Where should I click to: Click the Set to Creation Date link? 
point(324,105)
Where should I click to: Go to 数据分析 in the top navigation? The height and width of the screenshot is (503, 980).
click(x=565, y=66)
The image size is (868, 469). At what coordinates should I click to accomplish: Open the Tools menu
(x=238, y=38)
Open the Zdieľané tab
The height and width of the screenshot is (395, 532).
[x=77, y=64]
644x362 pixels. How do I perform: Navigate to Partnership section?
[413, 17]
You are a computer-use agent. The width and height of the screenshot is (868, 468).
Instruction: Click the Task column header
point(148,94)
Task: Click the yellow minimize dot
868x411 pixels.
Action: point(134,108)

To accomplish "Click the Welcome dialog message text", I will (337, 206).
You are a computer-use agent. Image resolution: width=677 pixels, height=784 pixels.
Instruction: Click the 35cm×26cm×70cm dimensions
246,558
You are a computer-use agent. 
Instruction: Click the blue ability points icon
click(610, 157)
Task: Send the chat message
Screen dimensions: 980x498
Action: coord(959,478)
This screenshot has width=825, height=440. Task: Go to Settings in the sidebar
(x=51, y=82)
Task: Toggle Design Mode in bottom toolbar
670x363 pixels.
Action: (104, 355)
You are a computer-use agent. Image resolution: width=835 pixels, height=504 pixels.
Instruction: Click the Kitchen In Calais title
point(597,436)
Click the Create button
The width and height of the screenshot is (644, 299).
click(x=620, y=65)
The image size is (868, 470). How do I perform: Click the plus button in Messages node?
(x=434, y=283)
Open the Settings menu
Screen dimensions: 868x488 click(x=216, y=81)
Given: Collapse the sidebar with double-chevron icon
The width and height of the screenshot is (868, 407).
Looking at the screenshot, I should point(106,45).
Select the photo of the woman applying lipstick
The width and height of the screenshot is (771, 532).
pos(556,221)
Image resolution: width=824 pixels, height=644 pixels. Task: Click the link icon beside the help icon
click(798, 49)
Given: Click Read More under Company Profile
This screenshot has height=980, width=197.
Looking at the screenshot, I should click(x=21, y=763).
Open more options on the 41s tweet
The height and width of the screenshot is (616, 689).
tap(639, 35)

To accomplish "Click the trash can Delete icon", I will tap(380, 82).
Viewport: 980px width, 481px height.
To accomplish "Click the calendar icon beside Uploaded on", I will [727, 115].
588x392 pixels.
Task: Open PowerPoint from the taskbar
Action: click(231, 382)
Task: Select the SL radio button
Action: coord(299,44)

================

**TASK ITEM**
Please print the full listing shown above, exactly as it appears.

**RESULT OF THIS TASK**
Where should I click to: Click the Set to Creation Date link? 
point(324,105)
Where should I click to: Go to 数据分析 in the top navigation? The height and width of the screenshot is (503, 980).
click(x=565, y=66)
The image size is (868, 469). At what coordinates should I click to accomplish: Open the Tools menu
(x=238, y=38)
Open the Zdieľané tab
The height and width of the screenshot is (395, 532).
[x=77, y=64]
644x362 pixels. How do I perform: Navigate to Partnership section?
[413, 17]
You are a computer-use agent. The width and height of the screenshot is (868, 468).
Instruction: Click the Task column header
point(148,94)
Task: Click the yellow minimize dot
868x411 pixels.
Action: point(134,108)

To accomplish "Click the Welcome dialog message text", I will (337, 206).
You are a computer-use agent. Image resolution: width=677 pixels, height=784 pixels.
Instruction: Click the 35cm×26cm×70cm dimensions
246,558
You are a computer-use agent. 
Instruction: Click the blue ability points icon
click(610, 157)
Task: Send the chat message
Screen dimensions: 980x498
Action: coord(959,478)
This screenshot has width=825, height=440. Task: Go to Settings in the sidebar
(x=51, y=82)
Task: Toggle Design Mode in bottom toolbar
670x363 pixels.
Action: (104, 355)
You are a computer-use agent. Image resolution: width=835 pixels, height=504 pixels.
Instruction: Click the Kitchen In Calais title
point(597,436)
Click the Create button
The width and height of the screenshot is (644, 299).
click(x=620, y=65)
The image size is (868, 470). How do I perform: Click the plus button in Messages node?
(x=434, y=283)
Open the Settings menu
Screen dimensions: 868x488 click(x=216, y=81)
Given: Collapse the sidebar with double-chevron icon
The width and height of the screenshot is (868, 407).
Looking at the screenshot, I should point(106,45).
Select the photo of the woman applying lipstick
The width and height of the screenshot is (771, 532).
pos(556,221)
Image resolution: width=824 pixels, height=644 pixels. Task: Click the link icon beside the help icon
click(798, 49)
Given: Click Read More under Company Profile
This screenshot has height=980, width=197.
Looking at the screenshot, I should click(x=21, y=763).
Open more options on the 41s tweet
The height and width of the screenshot is (616, 689).
tap(639, 35)

To accomplish "Click the trash can Delete icon", I will tap(380, 82).
Viewport: 980px width, 481px height.
To accomplish "Click the calendar icon beside Uploaded on", I will [727, 115].
588x392 pixels.
Task: Open PowerPoint from the taskbar
Action: click(231, 382)
Task: Select the SL radio button
Action: coord(299,44)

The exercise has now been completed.